The publication of the Final Report of the Commission of Investigation into Mother and Baby Homes has been acknowledged as an important milestone with deep and personal impact for all those with a connection to the Mother and Baby Homes.
The publication of the final report was the topic of much focus at the recently held Westmeath County Council meeting with a detailed statement issued to elected representatives and members of the executive.
Following the publication this week of the Final Report of the Commission of Investigation into Mother and Baby Homes, An Taoiseach Micheál Martin issued a formal apology on behalf of the State to former residents of the Mother and Baby Home institutions.
The Government now intends to give detailed consideration to the Report over the coming months with a view to developing a comprehensive Government Action Plan spanning eight themes - a survivor-centred approach; apology; access to personal information; archiving and databases; education and research; memorialisation; restorative recognition and dignified burial.
The Commission’s Report includes detailed information on one mother and baby home in Westmeath, which was located in Castlepollard. It opened in 1935 and closed in 1971 and was run by the Congregation of the Sacred Hearts of Jesus and Mary. The public health authorities (including the Council before 1970 ) contributed towards the costs of people admitted there.
The Commission’s Report has identified that during its period of operation, 4,972 women were admitted and 4,559 children were born in the home or admitted there, from several counties; and that there were 247 deaths among children connected with the home, mostly within their first year.
Westmeath County Council wishes to be associated with the State apology issued by An Taoiseach. The Council will actively participate with Government in furthering the development of the Government Action Plan as it relates to local Government. The Council is committed to supporting local measures that form part of the suite of follow-up actions, for example, in relation to memorialisation and access to archives and records.
Reflecting upon the content of the final report, Town Mayor, Cllr Aengus O’Rourke, noted a lack of feeling with little empathy detailed in the language used within the published content.
“The report of The Commission of Investigation into Mother and Baby Homes has certainly received a mixed reaction since its publication. Personally, like many others, I felt that the report left something significant behind. I thought there was a lack of feeling and no empathy in the language used. So, in many ways it was a missed opportunity.
“At the end we have words written across reams of paper, but very few of them actually connecting with or relating to the people so terribly hurt, distressed and abused at that time. For me, the substance in this report came from the powerful testimonies. Powerfully thorough, personal, heartbreaking, individual stories that made my skin crawl. This was nothing short of institutionalised abuse. These homes across Ireland systematically robbed innocent young vulnerable women of their autonomy, their independence, their dignity, their voice and in some cases it robbed them of their children and of their lives and individuals were treated inhumanly.
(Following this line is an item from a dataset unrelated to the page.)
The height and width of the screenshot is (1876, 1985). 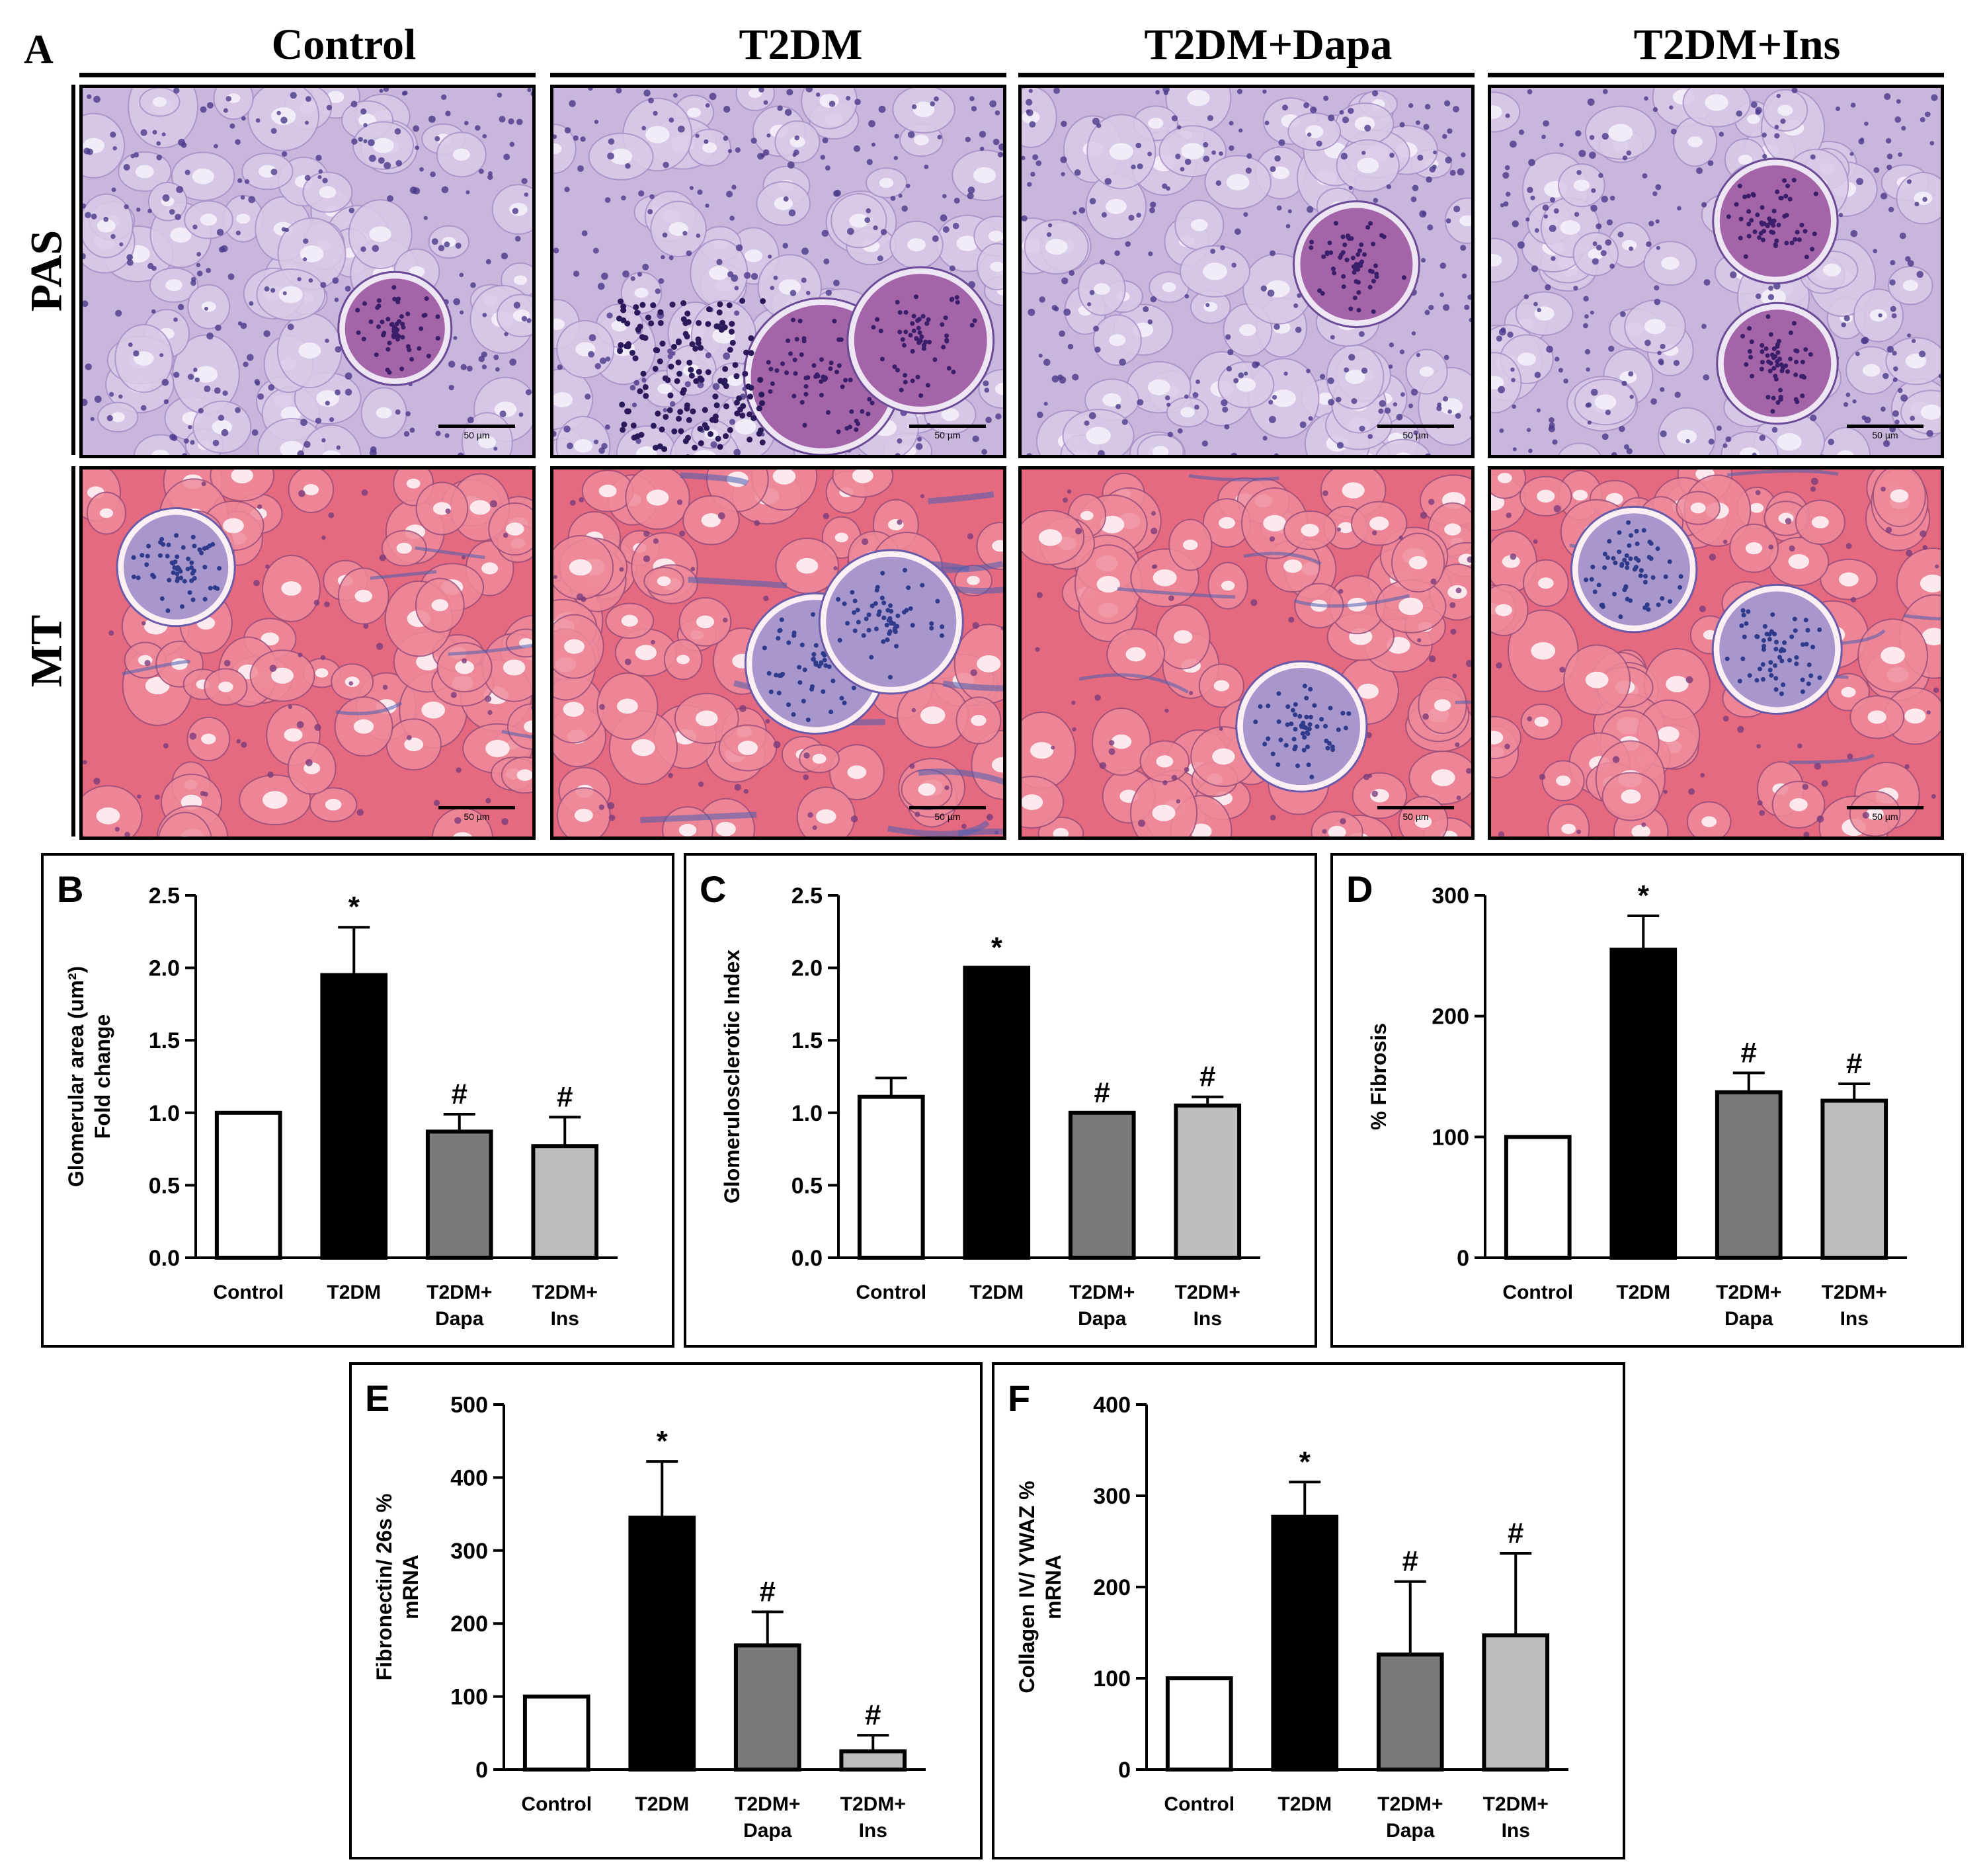 What do you see at coordinates (308, 75) in the screenshot?
I see `column-rule-control` at bounding box center [308, 75].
“The whole eco system that existed at the time was horrific and poisonous, it was simply shameful. Unfortunately, Westmeath like other counties around the country, played a part in the whole awful situation surrounding the treatment of single mothers and their children. As we now know, Westmeath County Council made financial contributions to the Mother and Baby Home in Castlepollard some 50 years ago. To think that this local authority, at that time, gave it’s blessing by way of financial support to this facility, is at the very least very disappointing and quite upsetting.
“I certainly feel very deflated about the situation and as a member of this current Council I pledge to assist and help those who may have been affected in any way, as part of the follow-up actions that the government will put in train. Or, to help those wishing to access records or information. I am happy to assist in any way I can,” Cllr O’Rourke asserted.
Echoing similar sentiments, Cllr. Tom Farrell noted the “tragic occurrences” within the Mother and Baby Home in Castlepollard.
“The content detailed within this report is a source of great shame for our State and we have to learn from the mistakes of our past and ensure that the necessary supports are implemented for all those who have suffered,” Cllr Farrell remarked.
Local Green Party Councillor, Louise Heavin, stated that content of the report was “shocking to the extreme”.
“It is difficult to comprehend that our local authority supported this institution in Castlepollard and now, we must focus on what we can do to support all those who were effected ensuring the victims have access to their personal records as part of the consideration process,” Cllr Heavin commented.